Now, the actual question being asked is not who benefits from this large number, rather, who benefits from pushing up this number?

In the sense of insisting that loans that are just a little bit late, or paying their interest but not the capital sum back, get included as being non-performing.

The answer is us, we taxpayers again.

Two reasons for this.

Firstly, we want it to be made obvious how bad it was that people were gaining those political loans. So that, of course, this never happens again.

Because the only way we're going to get that banking system to recover from having lost that much money is if we, we taxpayers, put money into the banks to cover the losses. Sorry, but this is true.

We might hope that there's some miracle about to occur, some collection of rich people who will buy the banks maybe and then make everything right. Nope, it's not going to happen.

Second is that if we only half solve this problem then it will be worse than not solving it at all. Because a half solution will be a drag on the economy for years, decades even.

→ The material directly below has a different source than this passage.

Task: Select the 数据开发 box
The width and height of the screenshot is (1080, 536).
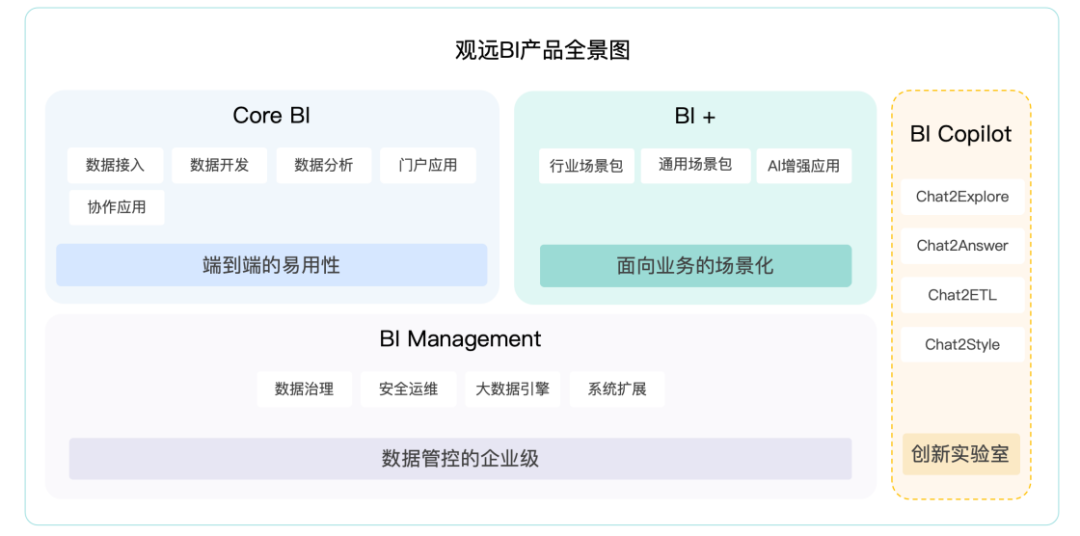Action: click(219, 165)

It's vital that the economy has a vibrant, well capitalized, banking system. This is something Bangladesh doesn't have at the moment -- because of all those non-performing loans and the losses the banks face as a result.

There is a need to recapitalize the banks. Sorry, we just do. We require well-capitalized banks as a vital part of the economy. Who took the money, who isn't paying back their loans, that's important, of course it is.

We should chase them, take their money off them too. But we need the banks repaired before all the time it will take to do that. So, got to be us, our taxes, that sort out the banks.

The reason is that under-capitalized banks will not and cannot make new loans. That then slows down economic growth and cripples new economic growth. Economic growth is the very thing needed in order to be able to continue to reduce poverty in Bangladesh.

So, if there's a problem there, then we need that problem to be fully described. In financial market slang we call it “kitchen-sinking” from the English expression to throw everything at it including the kitchen sink.

It is vastly better, when a banking system has been gutted, to over compensate, to do too much rather than not enough -- to throw that kitchen sink at that problem.

Once we've solved the problem then we can perhaps relax the rules, collect back some of that money. But do too much now then reconsider. Don't try to minimize the problem at the outset.

Over emphasizing, even exaggerating, the NPL problem means that the political pressure to do what must be done -- recapitalize the banking system -- will be greater.

As that's what must be done, recapitalize the system, then that over emphasizing is a good thing.

Yes, of course we should chase those who took the money. We will, too. But sort out the banking system first.